Subject: Re: Hate
It was an open admission of his brand of politics: petty, angry, and rooted in personal vendetta.

Meh...it's just his kayfabe. He convinces the goobs that he, the bill, the country are one and the same ,,, and that the goobs need to defend trump/bill/country as one entity.

Pure kayfabe.

Such a small man.

But a huge fraud.

It would do us well to review the relationship of WWE and Trump's kayfabe.

While McMahon used the technique to sell tickets and merch, Trump is using it to grift his base, the nation, the world. History will look back on this and wonder how so many people got sucked into suspending reality at WWE and MAGA events.

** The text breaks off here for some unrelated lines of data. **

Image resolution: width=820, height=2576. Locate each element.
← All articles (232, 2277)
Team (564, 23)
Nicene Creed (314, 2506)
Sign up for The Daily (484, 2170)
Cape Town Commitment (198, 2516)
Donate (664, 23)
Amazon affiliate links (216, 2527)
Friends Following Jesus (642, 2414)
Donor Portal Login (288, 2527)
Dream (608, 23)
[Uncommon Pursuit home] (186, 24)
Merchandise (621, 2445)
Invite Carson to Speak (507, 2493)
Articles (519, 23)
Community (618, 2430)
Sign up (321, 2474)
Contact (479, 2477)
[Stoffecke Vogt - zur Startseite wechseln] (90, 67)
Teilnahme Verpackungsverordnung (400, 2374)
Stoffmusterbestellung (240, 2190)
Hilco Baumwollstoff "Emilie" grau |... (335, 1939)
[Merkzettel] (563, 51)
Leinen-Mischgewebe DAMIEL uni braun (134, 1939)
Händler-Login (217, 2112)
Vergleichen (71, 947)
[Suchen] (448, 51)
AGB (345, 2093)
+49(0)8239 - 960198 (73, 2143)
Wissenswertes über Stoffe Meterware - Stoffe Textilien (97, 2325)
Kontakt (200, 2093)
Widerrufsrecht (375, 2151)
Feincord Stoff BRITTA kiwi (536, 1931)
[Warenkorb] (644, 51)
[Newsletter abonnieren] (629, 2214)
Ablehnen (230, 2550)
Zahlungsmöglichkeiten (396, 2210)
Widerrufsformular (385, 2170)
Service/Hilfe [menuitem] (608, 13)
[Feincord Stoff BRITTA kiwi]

https://www.nytimes.com/2023/0...

snips: ".....The old-school kayfabe system — an oligarchy controlled by promotion-owners who acted as puppet-masters, giving wrestlers their marching orders about whom they had to pretend to be furious at for the next show — already had aspects that deeply resembled politics. Elected officials, too, pretend to be foes while actually being drinking buddies. Candidates sometimes tell rich backers one thing, and the public another. Election statements often sound ridiculous to those not caught up in the heat of the campaign.

....Neokayfabe is the essence of the Republican strategy for campaigning and governance today. That’s no surprise, given Mr. McMahon’s influence on G.O.P. politics. His product, filled with bigotry and malevolence, was a primary cultural influence on countless millennials, especially during the W.W.F.’s late-century peak (in 1999, Gallup estimated that 18 percent of Americans, roughly 50 million people, counted themselves as pro wrestling fans), and those millennials have entered the Beltway — and the voting booth. Ms. McMahon has become a major Republican fund-raiser, candidate and official. And, most important of all, there’s the Trump connection.

..... it was Mr. McMahon who ushered Mr. Trump into the world of neokayfabe. Mr. Trump acted as the “host” of two installments of “WrestleMania.” Most spectacularly, Mr. Trump performed as himself in a story line where he and Mr. McMahon pretended to be bitter enemies, sending proxy wrestlers to engage in trial by combat at 2007’s “WrestleMania 23.” Mr. Trump is the first — though possibly not the last — member of the W.W.E. Hall of Fame to occupy the Oval Office.

...Before he met Mr. McMahon, Mr. Trump had probably never worked a rowdy arena into a bitter, liberated frenzy by feeding it a mix of verboten truths and outrageous lies. But that skill, so essential in wrestling, would become Mr. Trump’s world-changing trademark.